Nuremberg
Prosecutor Whitney R. Harris will present a major address entitled “The
Crime of Aggressive War” at noon, Friday, October l, in the Carl Cappa
Auditorium of the Robert H. Jackson Center. The event, including a luncheon
reception following the speaker, is free-of-charge and open to the public.
Those attending the appearance of Mr. Harris also will receive a copy of his
latest book, The Tragedy of War, on which his speech is based.
Born in Seattle, Washington, on August 12, 1912, Mr. Harris attended the University
of Washington, graduating with an AB degree, magna cum laude, in l953. He
attended the law school at the University of California, graduating with a
Jurist Doctor degree in 1936.
Mr. Harris practiced law in Los Angeles from 1936 until 1942, when he entered
the United States Navy as an Ensign shortly after the Japanese attack on Pearl
Harbor on December 7, 1941. He served as a line officer in the Navy throughout
World War II, and remained in inactive status until August 12, 1972, when
he retired with the rank of Captain in the Judge Advocate General Corps.
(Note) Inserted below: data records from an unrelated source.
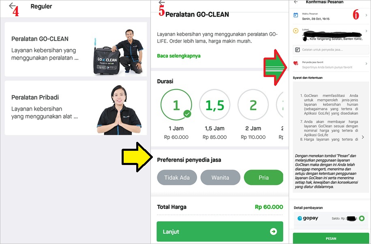This screenshot has width=371, height=244.
Task: Tap the Lokasi pin icon
Action: point(296,31)
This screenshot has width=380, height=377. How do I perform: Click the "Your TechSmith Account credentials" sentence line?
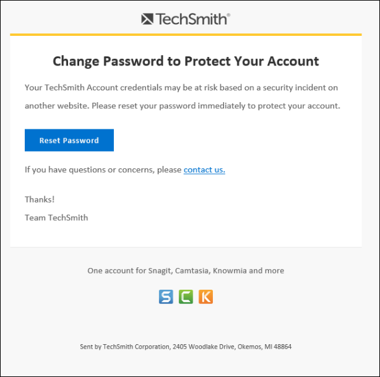pyautogui.click(x=181, y=87)
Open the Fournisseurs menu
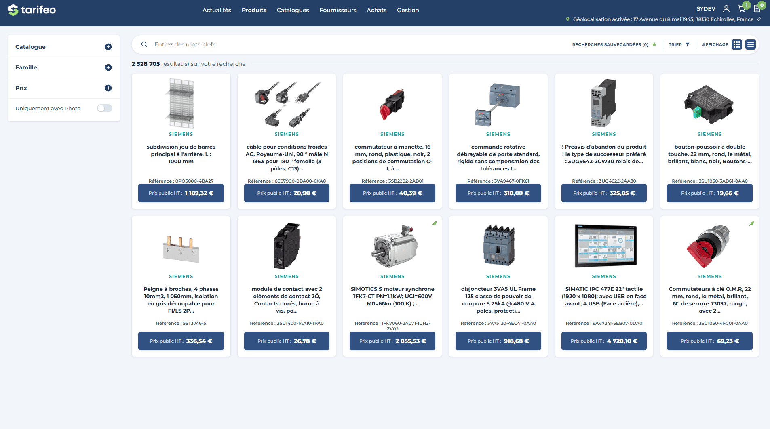Screen dimensions: 770x429 (x=338, y=10)
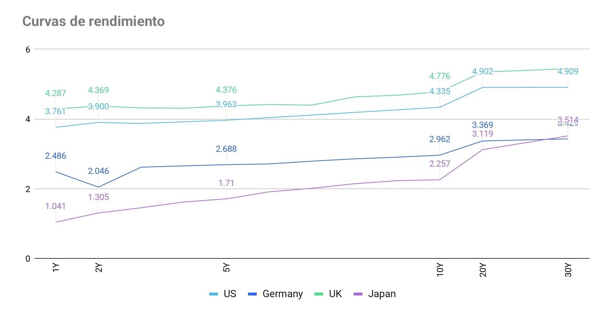Click the 3.963 US data label
This screenshot has width=605, height=316.
[226, 104]
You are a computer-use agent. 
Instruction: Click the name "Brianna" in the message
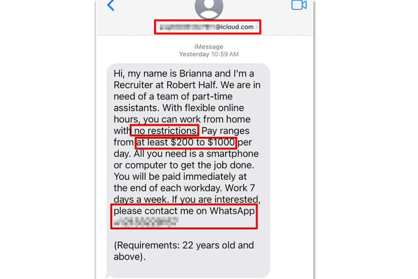[189, 73]
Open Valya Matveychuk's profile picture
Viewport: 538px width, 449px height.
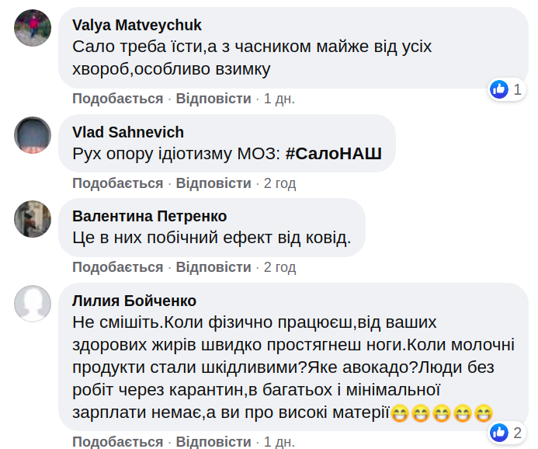33,29
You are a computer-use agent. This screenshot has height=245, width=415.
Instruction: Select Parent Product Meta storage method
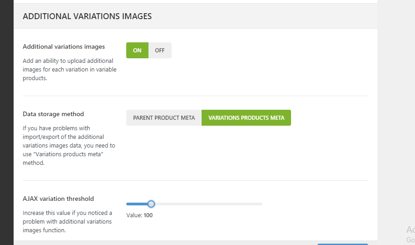[164, 118]
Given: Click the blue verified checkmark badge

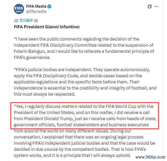Looking at the screenshot, I should (x=49, y=6).
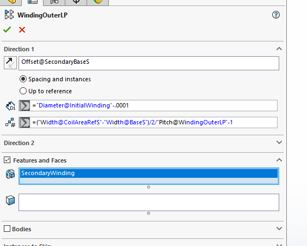Viewport: 307px width, 246px height.
Task: Select Up to reference option
Action: 23,91

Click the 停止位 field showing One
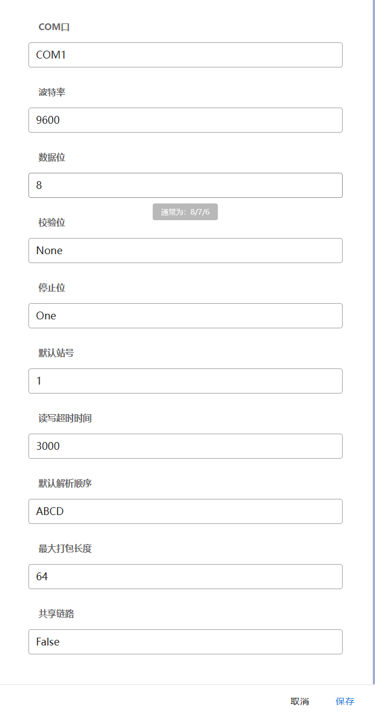pos(185,315)
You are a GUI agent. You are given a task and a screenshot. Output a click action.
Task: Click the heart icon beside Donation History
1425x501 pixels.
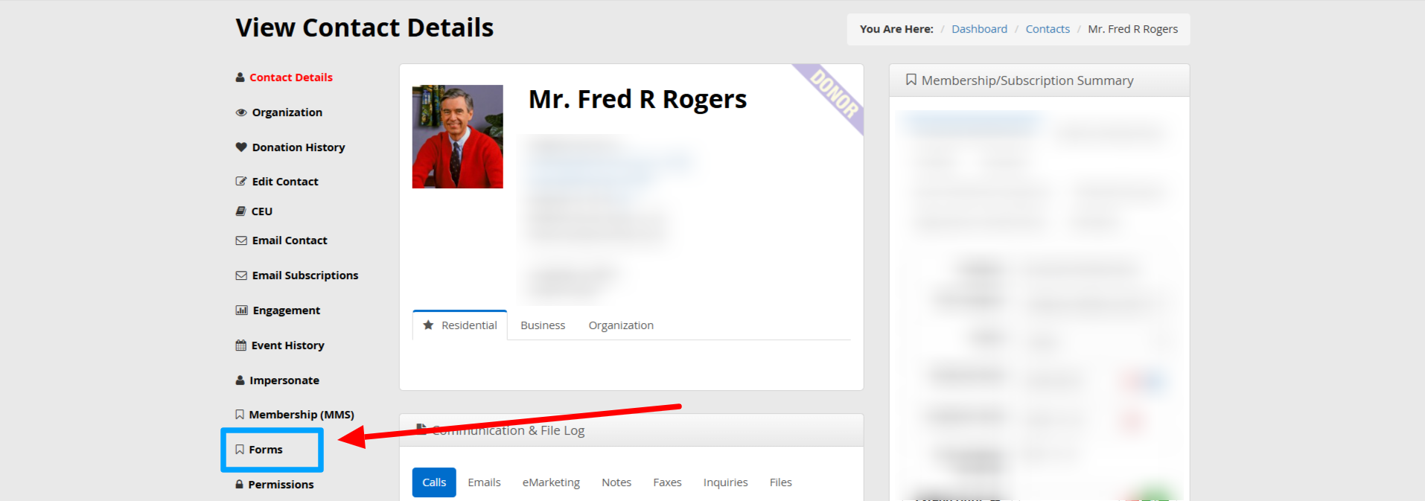pos(241,147)
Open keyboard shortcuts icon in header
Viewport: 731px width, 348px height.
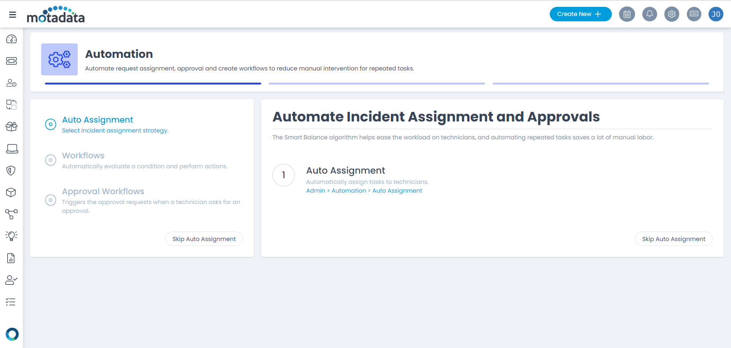(x=694, y=14)
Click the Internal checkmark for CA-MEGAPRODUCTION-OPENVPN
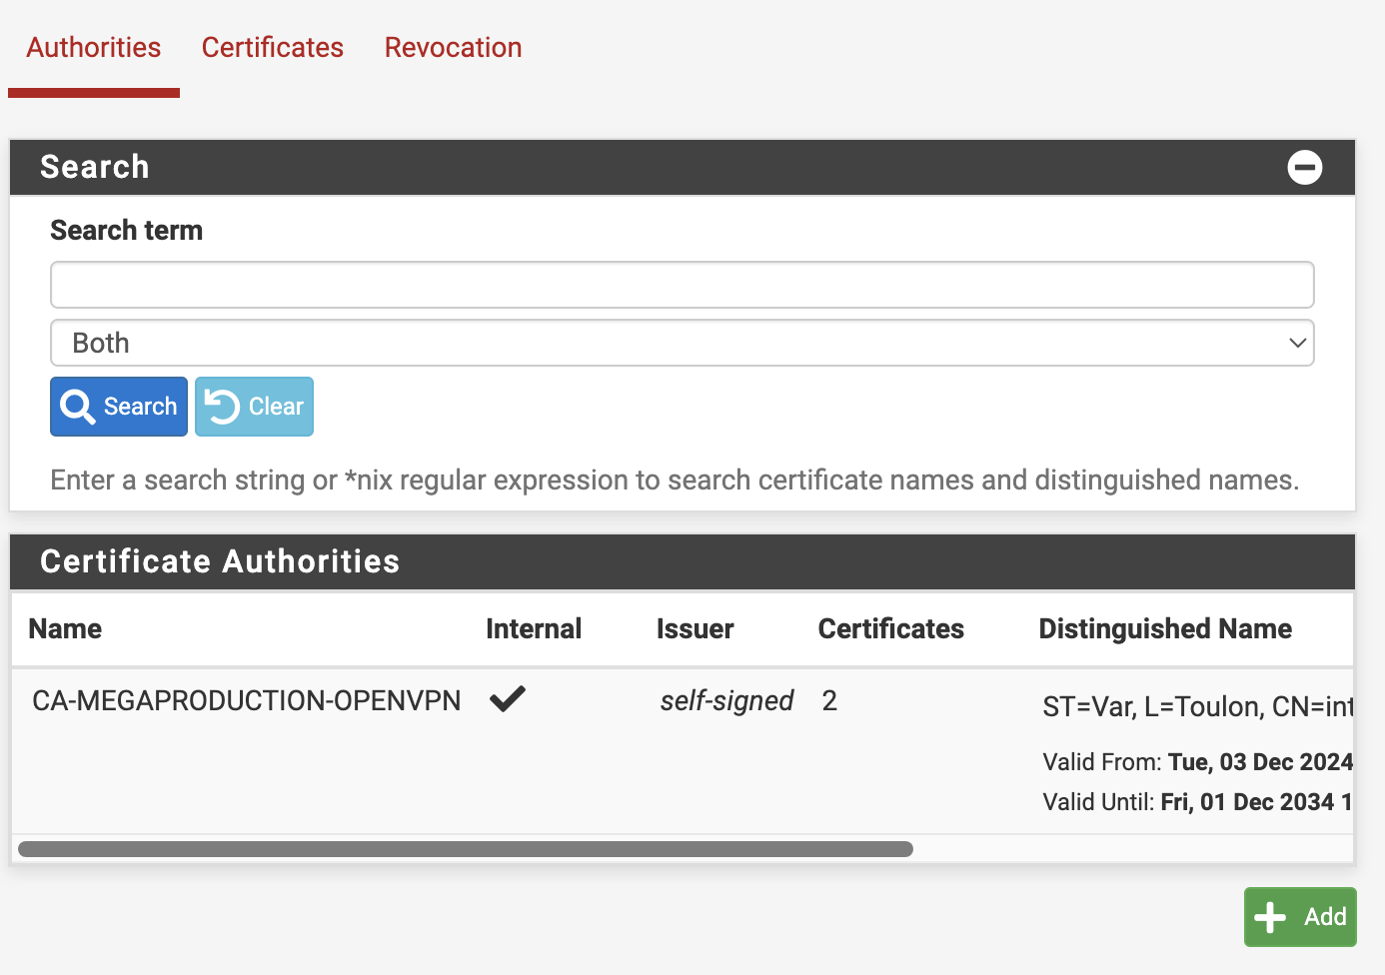1385x975 pixels. (x=508, y=699)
Toward the end of World War II, Harris, by now Lieutenant Harris, was assigned
by the Navy for special duty with the Office of Strategic Services. He was
placed in charge of the investigation of war crimes in the European Theatre.
In August, 1945, Lt. Harris joined the staff of Supreme Court Justice Robert
H. Jackson in the trial of the major German war criminals at Nuremberg, Germany.
He served as a prosecutor throughout the trial until October 1, 1946, and
was primarily responsible for the prosecution of Ernst Kaltenbrunner, the
Gestapo and the SD. For his work at Nuremberg, he was awarded the Legion of
Merit.
A graduate of the University of Washington and the University of California
School of Law at Berkeley, Mr. Harris is the author of Tyranny on Trial: the
Trial of Major German War Criminals at the End of World War II at Nuremberg
Germany.
Mr. Harris joined the Southern Methodist University Law School faculty following
his military service. He was Director of the Hoover Commission’s Legal
Services Task Force; served as the first Executive Director of the American
Bar Association; and was Solicitor General of Southwestern Bell Telephone
Company in St. Louis where he practiced law until his retirement.
In l998, Mr. Harris was a delegate to the United Nations-sponsored Rome conference
that resulted in the treaty that will create the International Criminal Court.
In December, 2001, Washington University, St. Louis, renamed its Institute
for Global Legal Studies in his honor.
Robert H. Jackson was a Jamestown area attorney who tapped by President Franklin
D. Roosevelt as a United States Supreme Court Justice. President Harry S.
Truman subsequently selected Jackson as Chief Prosecutor of the Nuremberg
trial of major Nazi war criminals at the end of World War II.